── DATA TO USE ──
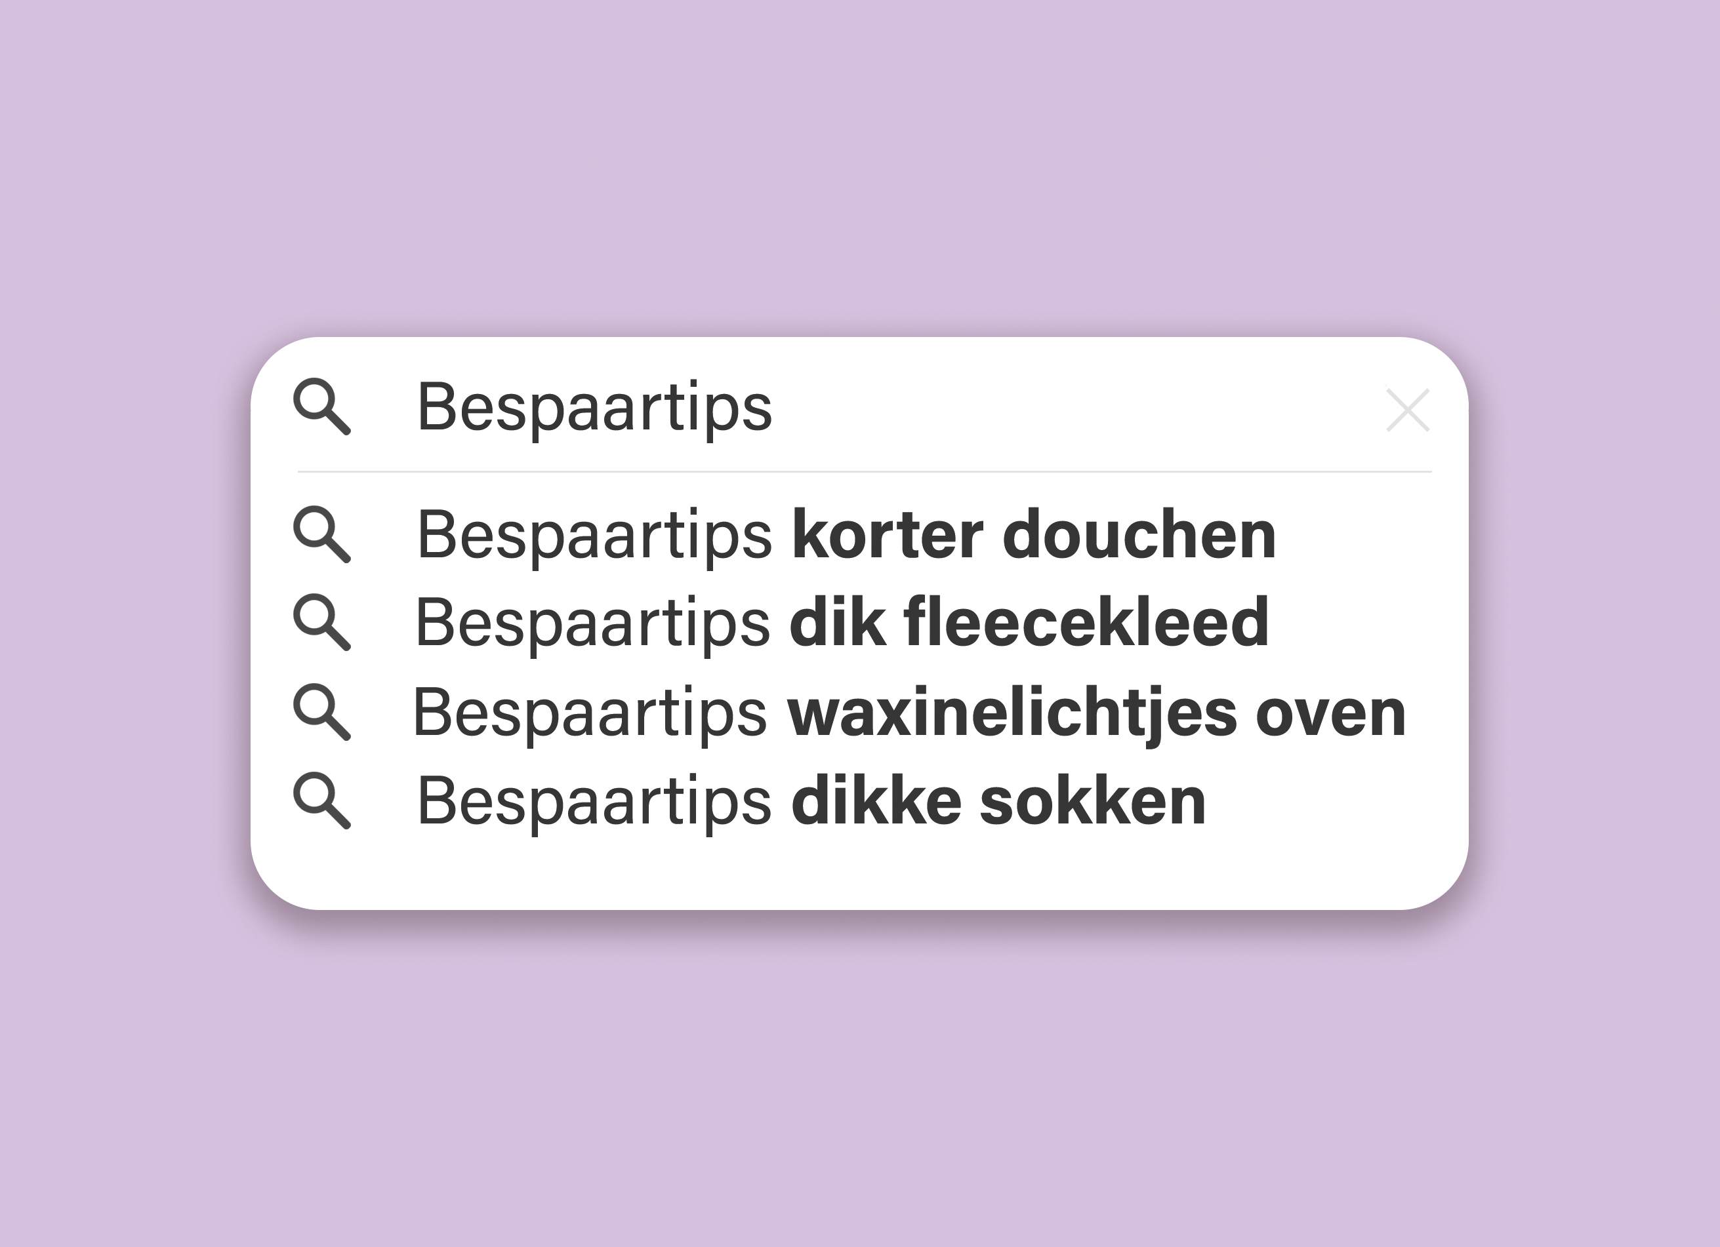Click 'Bespaartips' prefix in the waxinelichtjes suggestion
The height and width of the screenshot is (1247, 1720).
click(x=590, y=715)

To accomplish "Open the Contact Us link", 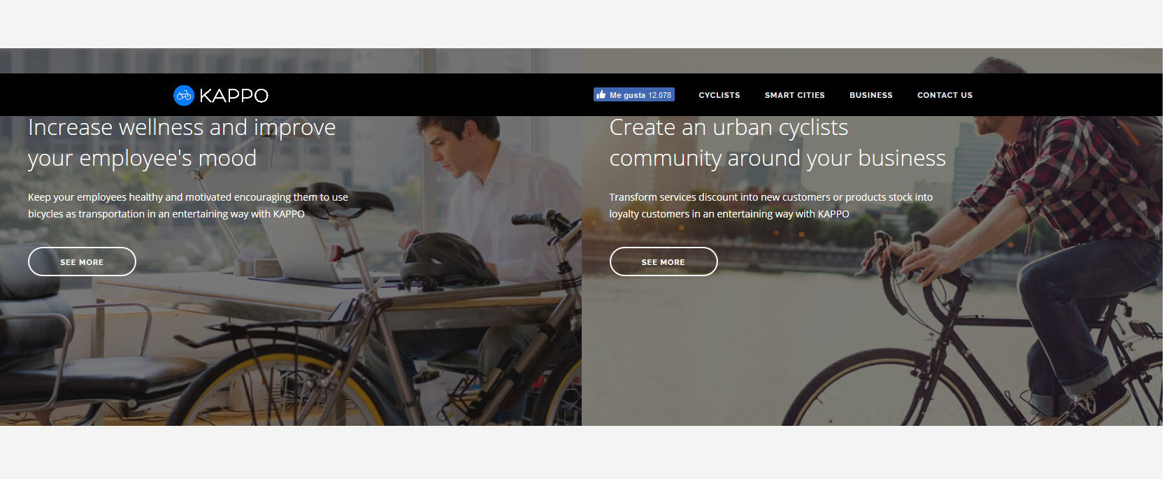I will (945, 95).
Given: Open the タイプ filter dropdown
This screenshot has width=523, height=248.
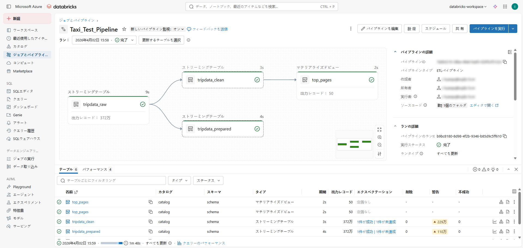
───
▶ _REQUIRED ACTION_:
Write the lines out again exactly, beginning at the one containing "Given: Open the タイプ filter dropdown" and ending with the last line of the entries, but without any pictures.

▶ _FINISHED EXERCISE_:
Given: Open the タイプ filter dropdown
This screenshot has width=523, height=248.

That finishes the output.